Unsatisfied Bhabhi ℂall Girls Vadodara Book Esha 7427069034 Top Class ℂall Gi...
htogcp.docx
1. Document Title GCP Data Ingestion – History data migration (One time load)
Version 1.0
Document Summary This Document guides you to migrate hive data to BQ.
Team GDIA – ENOP
2. Copy Hive data to BQ
Description:
Irrespective of source format, all the hive tables will be converted to an external hive table in ORC format
and ORC files will be copied from HDFS to GCS using DISTCP. BQ load will pick the files from GCS and
load data to BQ tables.
Approach:
Step 1:
Step 2:
Step 3:
Additional Artifacts:
Log file generation, mail alert in case of success/failure scenarios.
Pre-requisite:
1. Gcloud utility should be installed in HPC (putty). Please follow the below instruction:
export no_proxy="localhost, 127.0.0.1, .ford.com"

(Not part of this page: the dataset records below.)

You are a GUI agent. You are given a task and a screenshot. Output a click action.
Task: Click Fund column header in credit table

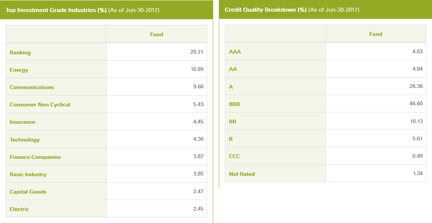click(x=376, y=34)
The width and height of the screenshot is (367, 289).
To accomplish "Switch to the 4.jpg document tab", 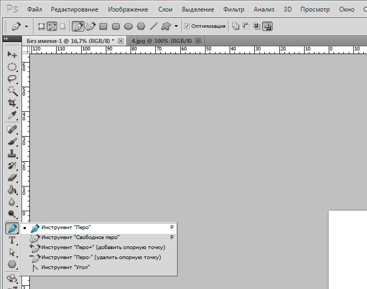I will point(161,40).
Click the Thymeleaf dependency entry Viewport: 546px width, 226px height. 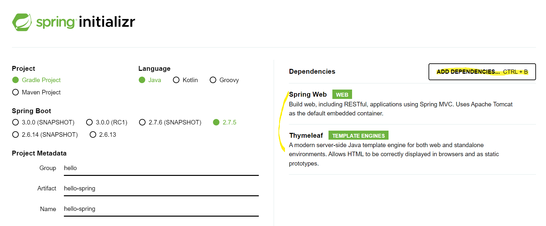tap(412, 149)
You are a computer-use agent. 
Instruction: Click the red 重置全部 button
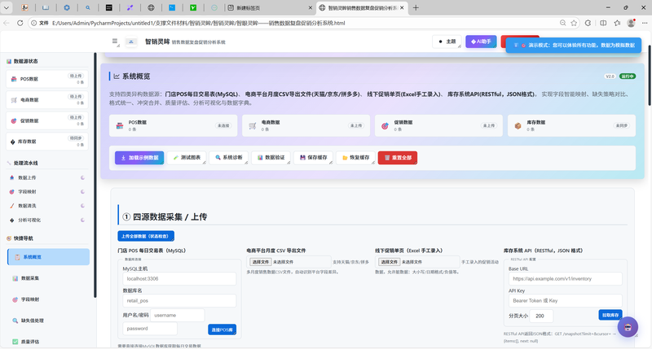[x=399, y=157]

export https_proxy=http://internet.ford.com:83
export http_proxy=http://internet.ford.com:83
export HTTPS_PROXY=http://internet.ford.com:83
export HTTP_PROXY=http://internet.ford.com:83
curl https://sdk.cloud.google.com | bash
2. Hive database should be created in prior in appropriate path.
Input:
Config file with 7 values separated by commas (Hive target DB, Hive Source DB, Hive Table name, HDFS
Path, gcs path, dataset name, BQ table name)
Source Hive Table
(Any Format)
Interim Hive Table
(external - orc)
Distcp
istcp
GCS Bucket BigQuery
BQ
Load
Interim Hive Table
(external - orc)
GCS Bucket
3. Sample config file:
Script:
history load.txt
Script Execution:
3 parameters are passed as command line arguments to the shell script.
1. Input config file -> This is generated manually by the user. Content of the input files are
already mentioned in previous steps.
2. Email id -> Id to which the success/failure alert should be sent.
3. Json Key file -> RM has the access to generate vault key for each environment.
Modification to be done in script:
In Line #4 log path should be updated accordingly. (Instead of <path> proper unix directory path where
the log file should be saved has to be given)
Command to execute the script using putty:
sh onprem_hist.sh path/config.txt email_id path/gcp_key.json
4. Output:
Log file:
Mail Alert:
History Load
Status.msg
Note:
Ensure to drop the interim database and tables that were created as part of history load.